Many daYs have passed and many days off fishing have has happened since I have posted a report on 2cool due to many technical issues they have been happening. I have not been able to write a report since November, so therefore there are way too many photos to post but I'll put on as many as I can in the comment section of the post. "So let's start" 
I have to begin from winter to now into our transition of Spring because we have been landing many quality fish all winter up to now no doubt. Our wade fishing has been phenomenal and now that we are into our longer warming trends it's really going to blow up. Corkys were king all the way through winter but now they are pretty much smacking any artificial you choose if you have the right presentation. The large trout are lurking on the flats in which we have been extremely consistent with Trout in the 5-8 lb range and ++ some. As far as our redfish go they have been stacked up like cordwood , you name it they will eat it.

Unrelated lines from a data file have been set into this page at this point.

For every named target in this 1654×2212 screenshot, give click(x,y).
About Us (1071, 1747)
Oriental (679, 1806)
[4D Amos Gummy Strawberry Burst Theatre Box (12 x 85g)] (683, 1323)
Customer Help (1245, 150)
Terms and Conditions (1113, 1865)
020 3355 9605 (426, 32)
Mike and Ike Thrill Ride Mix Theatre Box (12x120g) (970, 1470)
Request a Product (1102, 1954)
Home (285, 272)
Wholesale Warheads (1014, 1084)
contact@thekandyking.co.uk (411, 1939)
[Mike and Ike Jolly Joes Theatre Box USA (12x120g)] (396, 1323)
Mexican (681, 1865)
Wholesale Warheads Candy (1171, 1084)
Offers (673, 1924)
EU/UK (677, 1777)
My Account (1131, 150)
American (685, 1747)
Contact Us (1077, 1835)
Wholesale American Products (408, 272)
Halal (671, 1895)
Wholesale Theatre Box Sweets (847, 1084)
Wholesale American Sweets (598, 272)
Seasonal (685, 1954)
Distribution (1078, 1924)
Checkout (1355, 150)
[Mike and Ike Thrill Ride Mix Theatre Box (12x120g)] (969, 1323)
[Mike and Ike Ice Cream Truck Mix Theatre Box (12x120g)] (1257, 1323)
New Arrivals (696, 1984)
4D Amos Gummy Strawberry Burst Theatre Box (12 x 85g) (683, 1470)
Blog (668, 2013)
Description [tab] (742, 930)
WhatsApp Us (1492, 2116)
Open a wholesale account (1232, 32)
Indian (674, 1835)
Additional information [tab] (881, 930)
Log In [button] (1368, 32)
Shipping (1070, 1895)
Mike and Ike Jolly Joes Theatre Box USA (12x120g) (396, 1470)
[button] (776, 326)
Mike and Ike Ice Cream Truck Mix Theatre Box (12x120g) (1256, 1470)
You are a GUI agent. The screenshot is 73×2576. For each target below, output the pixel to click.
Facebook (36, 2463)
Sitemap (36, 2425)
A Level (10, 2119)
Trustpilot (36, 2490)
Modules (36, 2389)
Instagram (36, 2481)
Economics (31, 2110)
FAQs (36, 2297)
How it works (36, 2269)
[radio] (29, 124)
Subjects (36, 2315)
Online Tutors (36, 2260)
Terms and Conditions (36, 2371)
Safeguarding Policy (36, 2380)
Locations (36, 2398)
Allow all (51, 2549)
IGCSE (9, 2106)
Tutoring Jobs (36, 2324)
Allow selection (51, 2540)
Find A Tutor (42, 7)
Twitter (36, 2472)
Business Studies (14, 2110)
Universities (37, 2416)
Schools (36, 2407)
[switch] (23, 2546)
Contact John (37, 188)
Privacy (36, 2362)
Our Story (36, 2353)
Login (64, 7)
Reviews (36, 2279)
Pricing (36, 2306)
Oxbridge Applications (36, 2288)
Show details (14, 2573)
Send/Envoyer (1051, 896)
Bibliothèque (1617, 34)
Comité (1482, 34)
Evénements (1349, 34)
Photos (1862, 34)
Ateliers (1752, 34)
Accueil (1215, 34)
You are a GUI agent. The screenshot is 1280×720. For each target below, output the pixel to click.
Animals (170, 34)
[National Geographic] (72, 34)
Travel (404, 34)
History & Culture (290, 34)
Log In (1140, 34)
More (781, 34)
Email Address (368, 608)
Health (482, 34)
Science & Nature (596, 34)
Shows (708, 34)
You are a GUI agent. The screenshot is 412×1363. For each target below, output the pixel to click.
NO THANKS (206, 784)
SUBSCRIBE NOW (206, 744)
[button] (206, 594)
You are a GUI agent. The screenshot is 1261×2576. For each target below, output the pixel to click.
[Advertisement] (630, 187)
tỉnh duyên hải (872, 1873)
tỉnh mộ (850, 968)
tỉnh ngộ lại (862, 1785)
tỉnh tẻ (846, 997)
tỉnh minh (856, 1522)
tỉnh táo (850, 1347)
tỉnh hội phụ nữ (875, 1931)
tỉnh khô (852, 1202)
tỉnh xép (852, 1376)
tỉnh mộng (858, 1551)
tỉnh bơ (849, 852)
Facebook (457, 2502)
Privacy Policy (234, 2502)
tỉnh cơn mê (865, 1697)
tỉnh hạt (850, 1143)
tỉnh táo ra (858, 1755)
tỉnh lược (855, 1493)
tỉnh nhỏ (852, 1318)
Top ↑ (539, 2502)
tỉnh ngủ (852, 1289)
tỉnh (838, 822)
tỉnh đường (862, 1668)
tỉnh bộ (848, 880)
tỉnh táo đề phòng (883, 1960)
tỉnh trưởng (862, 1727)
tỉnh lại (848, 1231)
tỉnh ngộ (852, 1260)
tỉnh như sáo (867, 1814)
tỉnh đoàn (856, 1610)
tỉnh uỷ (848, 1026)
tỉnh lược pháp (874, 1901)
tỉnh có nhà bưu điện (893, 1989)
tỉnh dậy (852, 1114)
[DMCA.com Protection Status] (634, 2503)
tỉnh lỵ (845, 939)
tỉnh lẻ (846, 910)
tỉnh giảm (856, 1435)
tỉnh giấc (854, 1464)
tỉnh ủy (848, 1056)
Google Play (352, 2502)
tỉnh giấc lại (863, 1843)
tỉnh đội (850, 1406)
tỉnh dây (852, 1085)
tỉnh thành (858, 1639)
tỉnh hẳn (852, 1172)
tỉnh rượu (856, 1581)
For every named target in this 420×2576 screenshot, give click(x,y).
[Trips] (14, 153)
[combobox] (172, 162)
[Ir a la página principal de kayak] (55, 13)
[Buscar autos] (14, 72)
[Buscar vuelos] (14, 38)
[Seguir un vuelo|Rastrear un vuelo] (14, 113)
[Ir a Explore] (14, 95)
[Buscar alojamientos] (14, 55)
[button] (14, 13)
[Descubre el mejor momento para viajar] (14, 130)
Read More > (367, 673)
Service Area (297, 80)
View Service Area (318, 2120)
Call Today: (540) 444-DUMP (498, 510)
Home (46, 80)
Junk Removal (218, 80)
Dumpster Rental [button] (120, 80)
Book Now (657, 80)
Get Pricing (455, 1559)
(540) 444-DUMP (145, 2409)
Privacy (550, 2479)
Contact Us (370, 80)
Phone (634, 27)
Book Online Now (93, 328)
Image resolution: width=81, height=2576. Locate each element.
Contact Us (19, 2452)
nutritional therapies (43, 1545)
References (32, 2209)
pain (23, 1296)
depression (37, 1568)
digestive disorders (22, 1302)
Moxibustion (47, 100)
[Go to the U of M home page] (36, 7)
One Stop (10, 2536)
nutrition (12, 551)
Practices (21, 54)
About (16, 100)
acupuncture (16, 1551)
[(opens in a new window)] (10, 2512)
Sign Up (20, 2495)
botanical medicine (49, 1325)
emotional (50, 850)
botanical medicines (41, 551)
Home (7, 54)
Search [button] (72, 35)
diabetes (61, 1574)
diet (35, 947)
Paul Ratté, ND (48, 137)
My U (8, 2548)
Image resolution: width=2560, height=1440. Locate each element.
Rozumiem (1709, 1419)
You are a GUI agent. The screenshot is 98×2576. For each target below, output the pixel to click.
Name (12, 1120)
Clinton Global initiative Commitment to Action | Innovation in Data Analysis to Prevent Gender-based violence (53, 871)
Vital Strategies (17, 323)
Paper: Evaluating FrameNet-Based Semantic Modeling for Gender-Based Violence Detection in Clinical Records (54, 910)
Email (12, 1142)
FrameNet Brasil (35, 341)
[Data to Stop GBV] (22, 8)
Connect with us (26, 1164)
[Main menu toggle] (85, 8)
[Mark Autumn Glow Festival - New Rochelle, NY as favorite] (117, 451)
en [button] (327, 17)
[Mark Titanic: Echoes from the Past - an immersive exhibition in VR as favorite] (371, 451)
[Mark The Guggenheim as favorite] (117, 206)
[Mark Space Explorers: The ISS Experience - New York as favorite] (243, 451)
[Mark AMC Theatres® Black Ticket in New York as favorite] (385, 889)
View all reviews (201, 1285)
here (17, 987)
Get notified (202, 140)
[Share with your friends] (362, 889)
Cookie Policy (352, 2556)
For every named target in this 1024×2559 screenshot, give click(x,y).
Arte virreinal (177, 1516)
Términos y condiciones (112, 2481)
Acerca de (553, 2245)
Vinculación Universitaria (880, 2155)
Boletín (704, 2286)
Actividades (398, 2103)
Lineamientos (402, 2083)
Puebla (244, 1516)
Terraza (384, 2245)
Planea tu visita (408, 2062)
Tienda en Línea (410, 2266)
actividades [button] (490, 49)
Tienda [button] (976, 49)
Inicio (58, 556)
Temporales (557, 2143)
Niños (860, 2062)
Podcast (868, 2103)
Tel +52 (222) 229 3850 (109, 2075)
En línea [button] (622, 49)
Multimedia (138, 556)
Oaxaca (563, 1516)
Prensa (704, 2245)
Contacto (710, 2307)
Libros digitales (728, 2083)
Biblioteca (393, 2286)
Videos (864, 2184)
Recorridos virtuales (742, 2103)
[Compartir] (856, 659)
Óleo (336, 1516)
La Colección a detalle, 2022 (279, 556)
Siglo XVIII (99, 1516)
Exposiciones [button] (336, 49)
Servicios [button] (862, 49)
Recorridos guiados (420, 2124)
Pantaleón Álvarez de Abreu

Now with our drift fishing, I can accomplish the same results as wade fishing but I have to change the tactics some. Pretty much making long drifts on great areas and marking schools defiantly make for a fun day. I cover it all out here so wether you like to drift fish in the boat or wade those pretty flats I can make it happen. 
We are looking at fantastic February and Spring with one heck of a healthy Bay Complex. Lots of fish, lots of beauty, and lots of laughs, It's great out here!
****In February i run my annual Wintertime special with a great rate**** and also I do have some good days left in February and some weekend days available likewise. March is about the same as February with some great days on weekdays and weekends but they will move fast so check in with me. Also I have lodging available on Caney Creek close to the marina but check for availability when booking your trip. Appreciate everyone reading the reports and wish everyone luck out there.
Capt. Hollis Forrester 979-236-3115 
[email protected] www.capthollisforrester.com
Facebook: Matagorda Bay Fishing Guide "awesome fast reports and great info"
#7dayaddiction#downsouthlures#chickenboylures#ezwade#grindterminaltackle#outcast_rods#troutsupportlures
Sent from my iPad


----------



## Capt. Hollis Forrester (Jun 17, 2006)

*photos*

photos


----------



## Capt. Hollis Forrester (Jun 17, 2006)

*photos*

photos


----------



## troutsupport (May 22, 2006)

Great Job Hollis, I've been hearing that you've been killing it all winter and it should get better soon as well.


----------